WHAT YOU ARE ASKED TO DO: Which lines of the entries contain the string "accomplish"? Copy each of them.

^^^^

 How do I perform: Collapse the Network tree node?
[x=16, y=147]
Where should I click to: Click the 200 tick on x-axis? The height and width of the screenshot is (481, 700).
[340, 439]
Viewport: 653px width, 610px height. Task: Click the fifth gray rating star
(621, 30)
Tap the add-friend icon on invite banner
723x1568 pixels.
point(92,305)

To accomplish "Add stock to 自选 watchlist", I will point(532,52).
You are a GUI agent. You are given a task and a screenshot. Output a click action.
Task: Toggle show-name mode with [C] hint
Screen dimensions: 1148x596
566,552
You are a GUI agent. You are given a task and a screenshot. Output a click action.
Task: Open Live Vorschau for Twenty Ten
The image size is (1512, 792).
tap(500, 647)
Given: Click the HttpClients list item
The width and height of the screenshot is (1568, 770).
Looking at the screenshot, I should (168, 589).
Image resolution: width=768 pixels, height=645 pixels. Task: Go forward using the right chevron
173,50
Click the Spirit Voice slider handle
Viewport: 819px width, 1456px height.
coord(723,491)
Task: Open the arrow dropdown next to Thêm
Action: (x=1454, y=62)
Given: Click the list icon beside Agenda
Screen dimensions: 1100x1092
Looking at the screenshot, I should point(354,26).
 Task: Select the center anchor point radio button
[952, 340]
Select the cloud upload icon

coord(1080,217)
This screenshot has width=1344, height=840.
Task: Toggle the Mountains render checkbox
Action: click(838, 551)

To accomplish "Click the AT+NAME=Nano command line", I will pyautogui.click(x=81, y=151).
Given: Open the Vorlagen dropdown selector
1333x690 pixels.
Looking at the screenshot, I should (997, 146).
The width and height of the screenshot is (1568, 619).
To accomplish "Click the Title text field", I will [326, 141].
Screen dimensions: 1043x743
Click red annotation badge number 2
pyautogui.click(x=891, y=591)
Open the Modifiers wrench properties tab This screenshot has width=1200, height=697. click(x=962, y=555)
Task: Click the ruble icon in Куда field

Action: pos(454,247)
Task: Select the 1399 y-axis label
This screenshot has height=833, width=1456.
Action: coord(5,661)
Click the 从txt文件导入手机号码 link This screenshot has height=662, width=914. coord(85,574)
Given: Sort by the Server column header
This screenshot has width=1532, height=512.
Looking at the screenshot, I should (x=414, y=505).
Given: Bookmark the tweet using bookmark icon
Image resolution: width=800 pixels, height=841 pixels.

^^^^

SOLVED PROBLEM:
To accomplish "Add stock to 自选 watchlist", I will point(532,52).
To accomplish "Click the AT+NAME=Nano command line", I will pyautogui.click(x=81, y=151).
To accomplish "Click the Title text field", I will [326, 141].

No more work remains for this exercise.